You can parse the /proc/net/arp file using awk:
awk "/^${ipAddress//./\.}\>/"' { print $4 }' /proc/net/arp
but I'm not sure it's simpler (it saves one fork and a subshell, though).
If you want a 100% bash solution:
while read ip _ _ mac _; do
[[ "$ip" == "$ipAddress" ]] && break
done < /proc/net/arp
echo "$mac"
Well, you could write a program (such as in C) to actually use the ARP protocol (yes, I know that's redundant, like ATM machine or PIN number) itself to get you the information but that's likely to be a lot harder than a simple pipeline.
Perhaps you should examine your comfort level a little more critically, since it's likely to cause you some unnecessary effort :-)
The manpage for the Linux ARP kernel module lists several methods for manipulating or reading the ARP tabes, ioctl probably being the easiest.
The output of arp -a is locale dependent (i.e. it changes with your system language). So it might be a good idea to at least force it to the default locale:
LC_ALL=C arp -a $ipAddress | awk '{print $4}'
However, I share your fear that the output of arp -a is not meant to be parsed. If your program is restricted to linux system, another option would be to parse the file /proc/net/arp. This file is exported by the kernel and is what arp itself parses to get its information. The format of this file is described in the manpage proc(5), see man 5 proc.

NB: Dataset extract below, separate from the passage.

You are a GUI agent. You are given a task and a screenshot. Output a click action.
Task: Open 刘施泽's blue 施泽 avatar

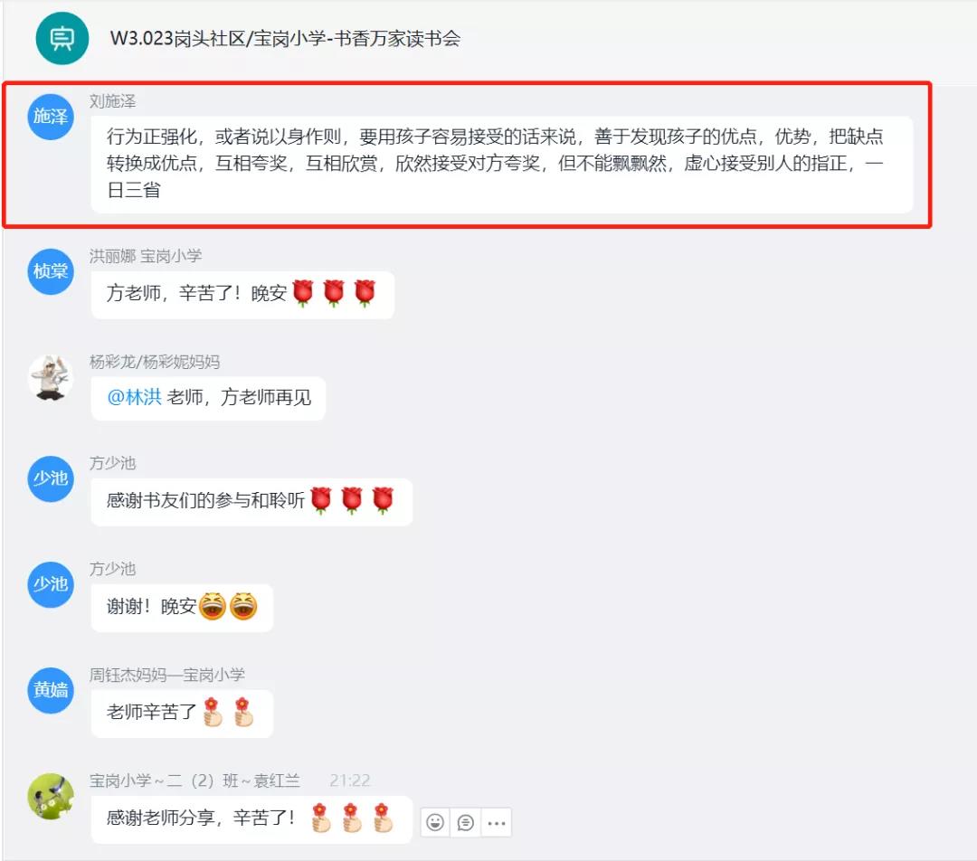51,117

This can be easily done with awk:
awk '$1==IPADDRESS {print $4}' /proc/net/arp
Here's an awk + sed solution which doesn't assume the column number is always 4.
#!/bin/bash
cat /proc/net/arp |\
# remove space from column headers
sed 's/\([^ ]\)[ ]\([^ ]\)/\1_\2/g' |\
# find HW_address column number and/or print that column
awk '{
if ( !column ) {
for (i = 1; i <= NF; i++ ) {
if ( $i ~ /HW_address/ ) { column=i }
};
print $column
}
else {
print $column
}
}'
There are still fragile assumptions here, such as the column name being "HW address".
Update, removed PIPE
sed -nr 's/^'${ipAddress//./\.}'.*(([0-9A-Za-z]{2}:){5}[0-9A-Za-z]{2}).*$/\1/p' /proc/net/arp
Solution for non-fixed column;
arp -a $ipAddress | sed -n 's/^.*\(\([0-9A-Z]\{2\}:\)\{5\}[0-9A-Z]\{2\}\).*$/\1/p'
Explanation
^.* - Match start of string ^ followed by any character .*.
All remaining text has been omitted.